Musician Jon Bon Jovi, whose real name is John Bongiovi, met with Obama senior adviser David Axelrod on June 11, and actress Kathleen Turner visited three times that month to met with Schiliro, the records show. Turner has advocated for reproductive rights on behalf of Planned Parenthood Federation of America Inc.
The White House isn’t releasing the names of all visitors between Jan. 20, when Obama became president, and Sept. 15. Instead, it is sharing information in response to queries that were “reasonable, narrow, and specific,” according to the White House Web site. Today’s release covers visits before Sept. 15 -- when the new policy took effect -- that were requested during October.
Pressure for Release
The watchdog group Citizens for Responsibility and Ethics in Washington pressed for release of records showing who was meeting with administration officials. In July, the group sued to force the Secret Service to release information about visits by coal company executives since Obama took office in January.
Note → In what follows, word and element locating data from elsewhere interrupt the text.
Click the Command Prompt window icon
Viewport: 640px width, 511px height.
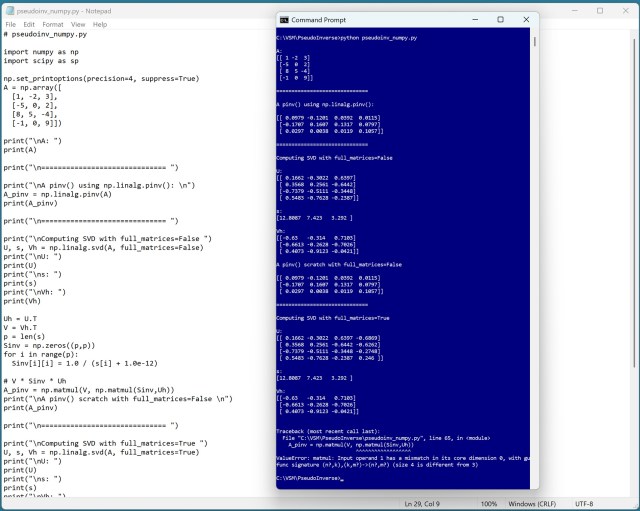pyautogui.click(x=284, y=19)
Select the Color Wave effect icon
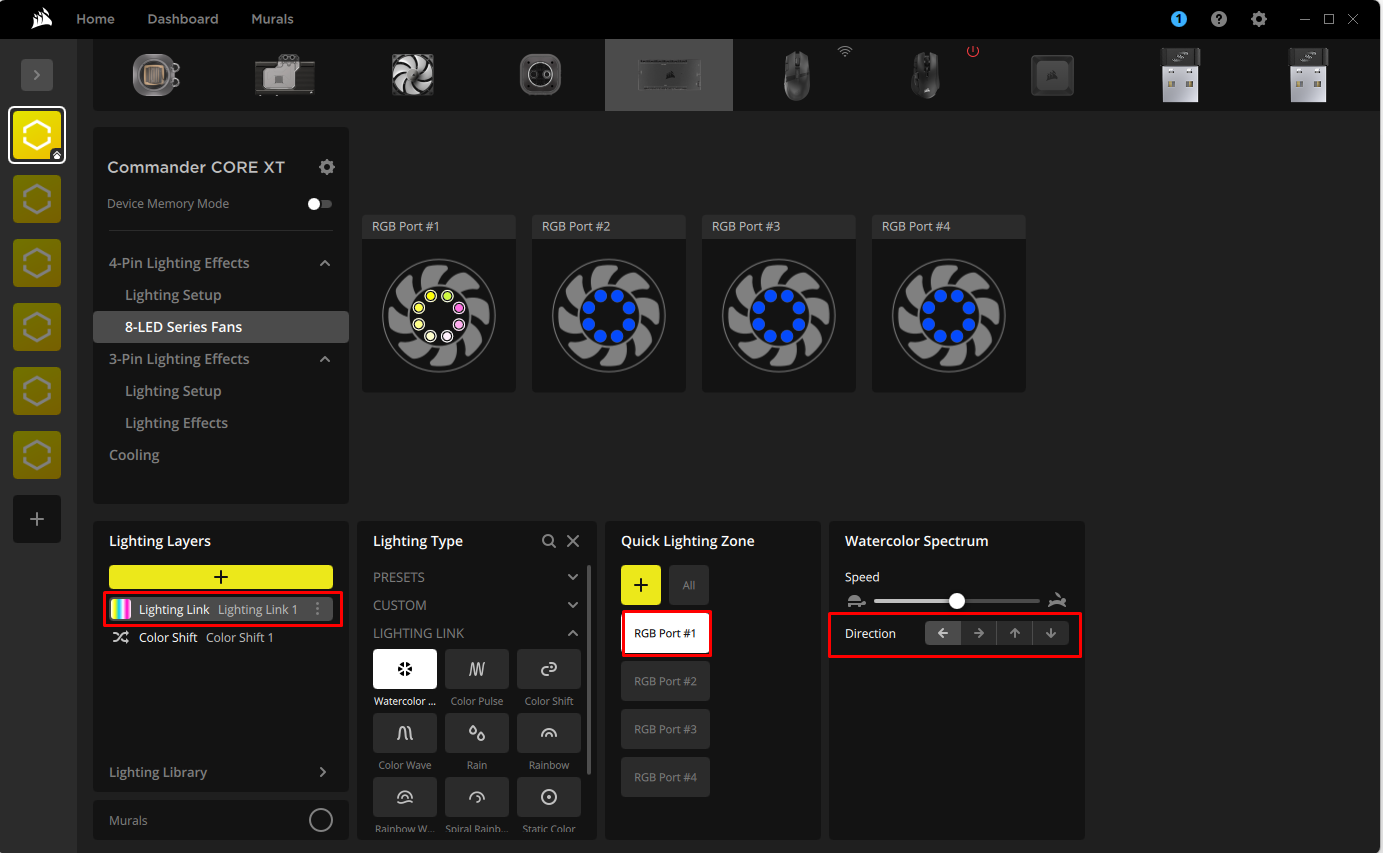The width and height of the screenshot is (1383, 853). [405, 733]
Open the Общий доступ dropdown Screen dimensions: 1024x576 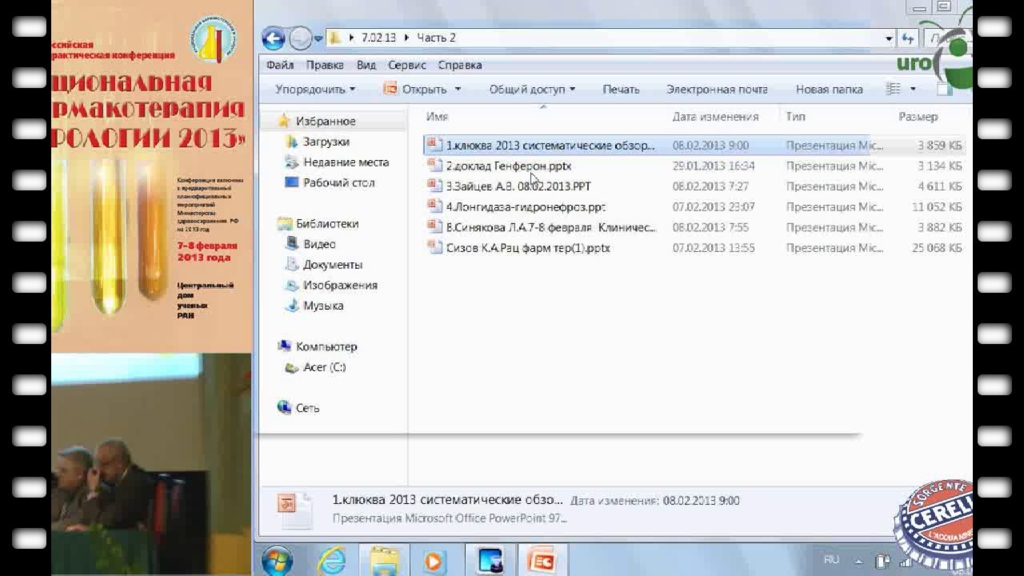pos(532,89)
The first batch of names released in September included health industry executives who met with the administration to discuss his plan to overhaul health care, including Jeffrey Kindler, chairman and chief executive officer of New York-based Pfizer Inc., and Stephen Hemsley, CEO and president of Minnetonka, Minnesota-based UnitedHealth Group Inc.
Other White House visitors included Goldman Sachs Group Inc. CEO Lloyd Blankfein, Citigroup CEO Vikram Pandit, Service Employees International Union President Andrew Stern, and Hollywood stars such as George Clooney, according to a list released in October.
The information is being made public at the end of each month and will include visits that occurred over the previous 90 to 120 days. White House press secretary Robert Gibbs has said that 70,000 to 100,000 people visit the White House each month.
The public logs don’t include visitors whose names can’t be disclosed because of national security concerns or in cases where the visit is confidential, such as a presidential interview with a potential Supreme Court nominee. The records also don’t include personal guests of the Obama children.